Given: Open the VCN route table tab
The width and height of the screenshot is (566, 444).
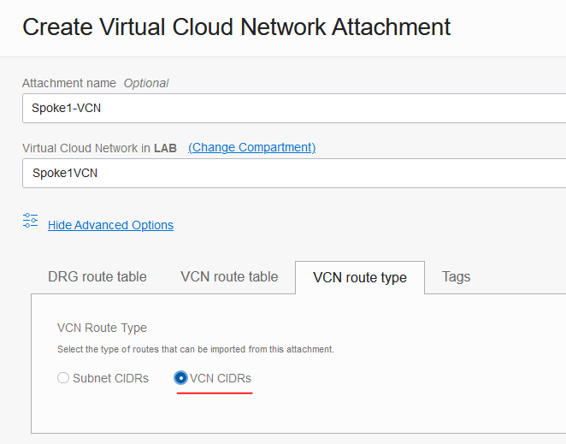Looking at the screenshot, I should tap(229, 276).
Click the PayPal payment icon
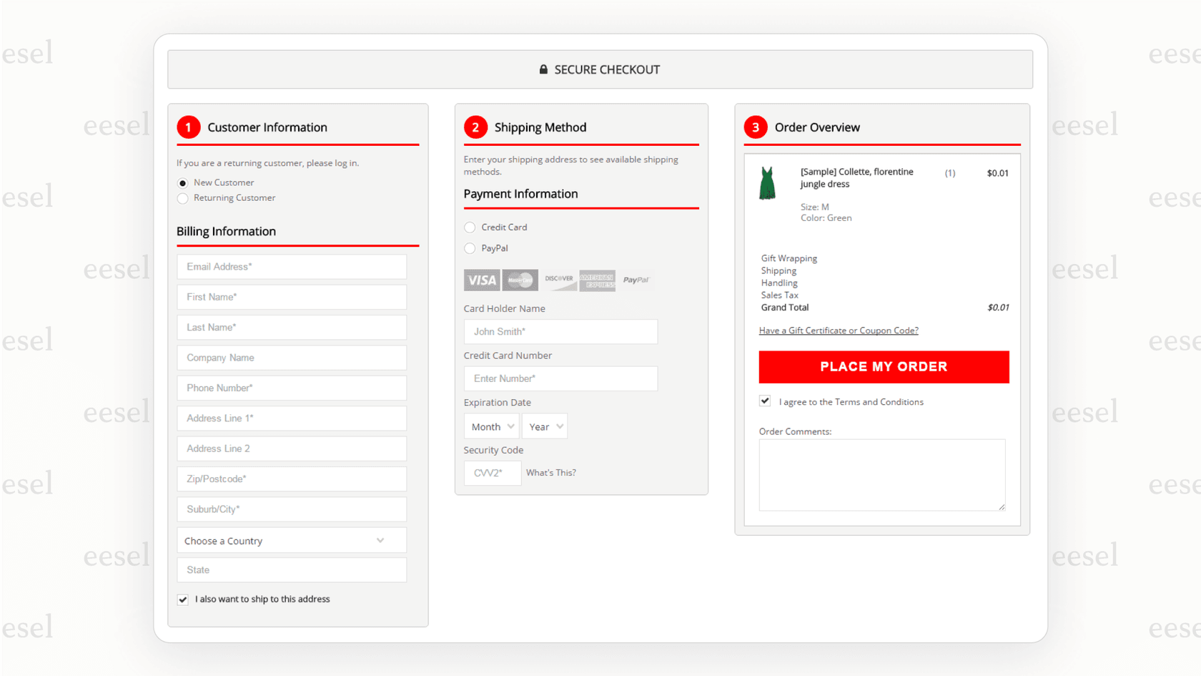The image size is (1201, 676). click(x=636, y=280)
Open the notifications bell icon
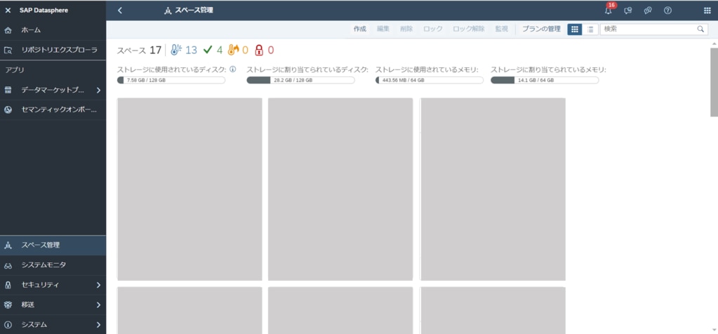The height and width of the screenshot is (334, 718). click(608, 11)
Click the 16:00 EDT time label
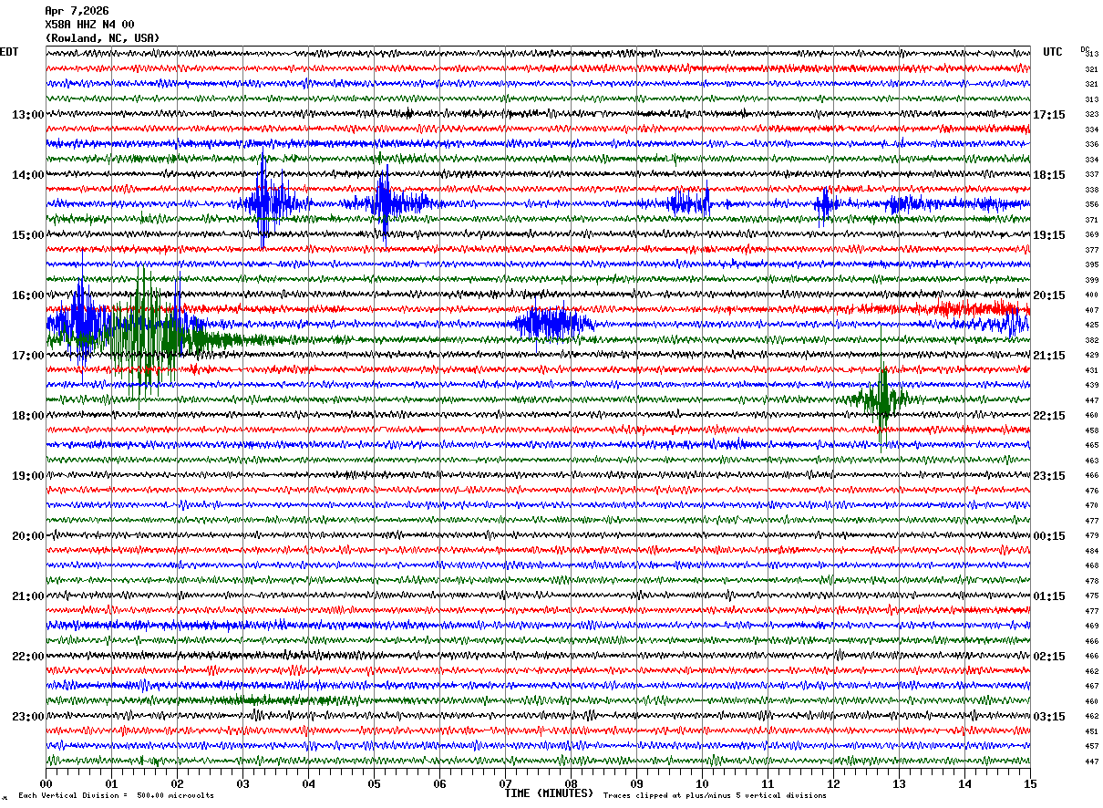 pos(27,295)
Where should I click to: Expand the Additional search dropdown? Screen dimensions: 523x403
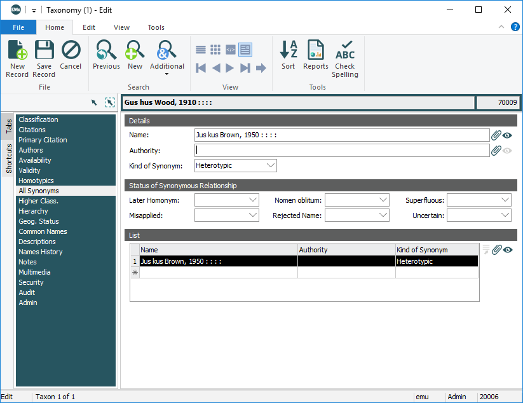(167, 74)

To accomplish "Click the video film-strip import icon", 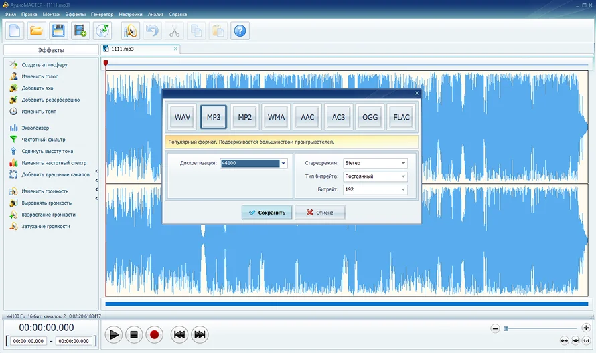I will click(x=80, y=31).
________________
Exercise goal: Could you arrange the records as a numbered list, starting with their first line and going on through the line with "The image size", with blank lines dropped and the pictures left out?

Finished answer:
1. Given: Open the VCN route table tab
2. The width and height of the screenshot is (566, 444).
3. Looking at the screenshot, I should tap(229, 276).
4. Click the PayPal payment icon
5. The image size is (1201, 676). click(x=636, y=280)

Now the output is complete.